Emla

I used to use the Guardian and it was pretty continuously painful. For that reason plus money (I was paying out of pocket) I stopped using it.

I would like to start using a CGMS again but the prospect of that much pain is stopping me. I have read on CWD forums about using a local anesthetic (EMLA) for pump site and CGMS sensor insertions. Have any of you adults asked a doctor for EMLA? How did they react?
Does EMLA only help with site insertion or does it help with the continuos pain (it hurt the entire time I wore it).

My doctor isn’t pushing CGMS use, the initiative is from me… he’s kinda old school. But I like him.

You can ask your doctor for it. It is a one time application about thirty minutes before the insertion. It would only help the insertion pain. You can not continously use it so it wouldn’t help the pain you are having after the insertion. Have you spoken to MM about the all the time pain you are having? This doesn’t sound normal. I only have pain with the insertion and it goes away. Have you tried different site placement?

How did they react? WELL… I called my pharmacy, they said a generic was available, and that my ins would cover the generic. Then looked on the formulary from my ins policy, and found that it is Lidocaine/prilocaine creme, and comes in 30 gram tubes. I requested it by phone, and gave all the info to my clinic, including why I needed it (prior to sensor insertion) and asked it I needed to make a personal visit for the Rx. They said they would handle it.
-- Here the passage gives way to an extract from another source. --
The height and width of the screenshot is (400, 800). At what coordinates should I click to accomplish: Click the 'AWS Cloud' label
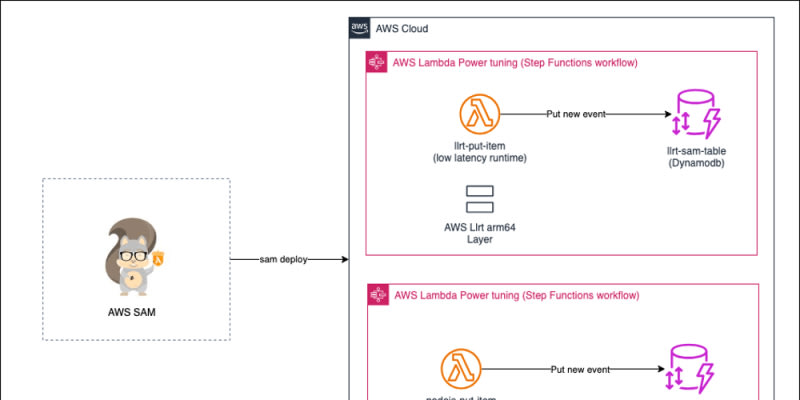coord(403,29)
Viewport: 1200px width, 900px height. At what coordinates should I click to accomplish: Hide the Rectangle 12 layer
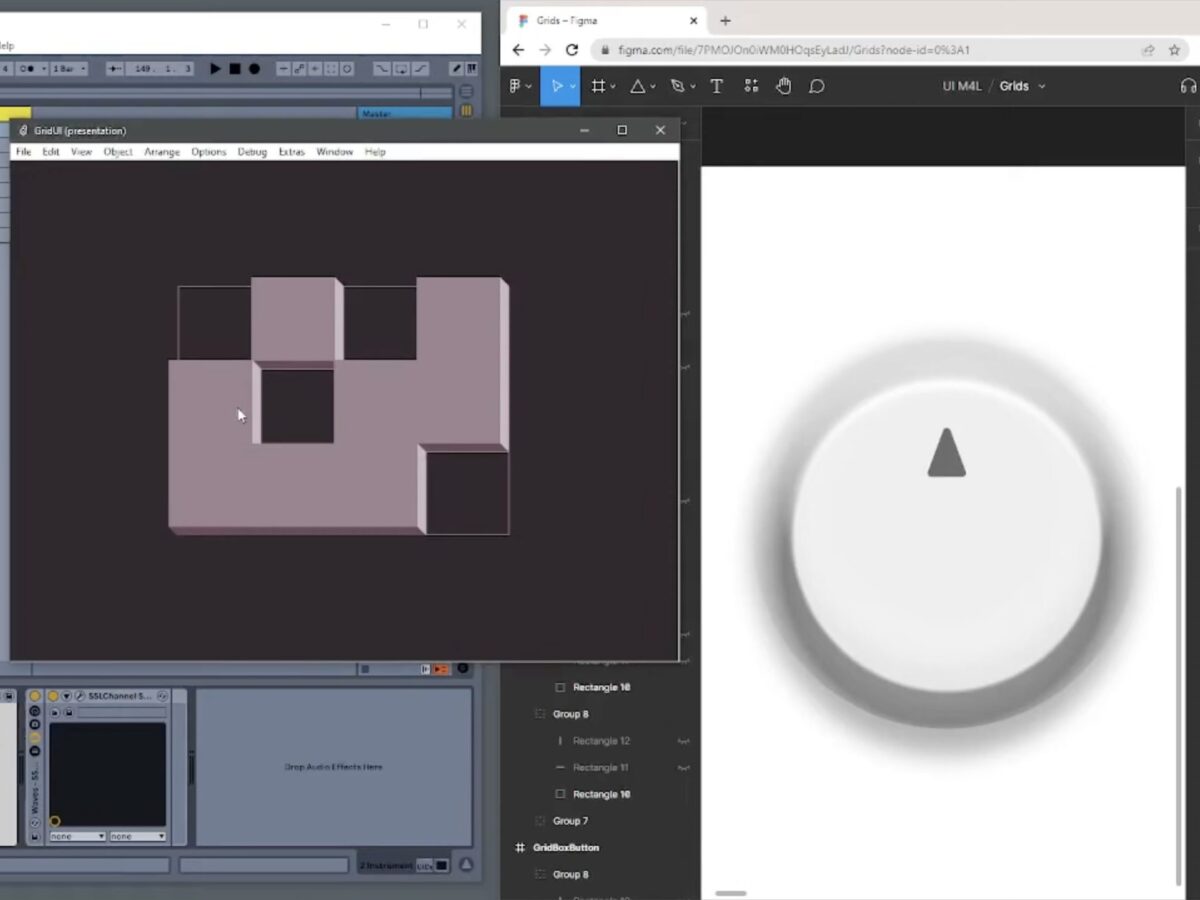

Just prior to closing, my pharm called to say they got a Rx for LIDOCAINE ORAL GELL. I went to the clinic to straighten it out , and was told I needed to make an appt., an no it could not be today!!1 I went to the ER, and the only thing they could find was straight lidocaine creme, which did not work. I they say my CDE, with the same request, in writing. She said she would have the clinic nurse call it to the pharm. I went to the pharm ( which is very patient what was called in was a lidocaine PATCH. Another trip to the Clinic, called out the nurse (Who I wanted to CALL OUT at that point, she said very reluctantly that she would call in what I asked for,and I went to the Pharmacy at the clinic, instead of my Pharm,it was finally filled. When I used the creme, it was Wonderful, completely number the ares, didn’t feel a thing Yeh!!
Just be sure to wash well After the creme, before putting on the sensor, pod, or insertion site, so the creme doesn’t interfere with adhesive, or ( taint the insertion needle). As to the continuous pain, I felt the sensor site ache for days after insertin without the creme, not since I have been using it. PS The DEX just isn’t working well for me, but I don’t like the 3 day MM, and Abbott isn’t available for now.

I to had insertion pain and most of the time irritation/pain witht the MM CGM (no one told me about EMLA)…but I just switched to Dexcom–and I love it–and for me it has been way more accurate…guess we are just all different, so a good thing there are some choices

I have been using this since I discovered it 15 years ago. It is Lidocaine 2.5%/Prilocaine 2.5% and it comes in 30 gm tubes. The generic is just as good as Emla. I put it on 1 hour before, maybe about a teaspoon or so, and cover with an occlusive seal, such as a tegaderm. It lasts for about 4 hours. before inserting, I scrape it off, and rub a little alcohol on the spot. it’s easy to see where you put it because it temporarily turns your skin a little whiter where you put it.

I recently went to a dermatologist and asked him about long term use of it. He said “no problem” as I am rotating to many different spots. he even confirmed that pediatric use was fine. I know most of the time it only hurts for a second when you insert your infusion set, but I’m a sissy about needles even after 42 years of taking them, and I don’t care. I prefer to feel NOTHING - Ever - when I insert!

By long term - you don’t reapply it when it wears off at the site - it is for insertion only.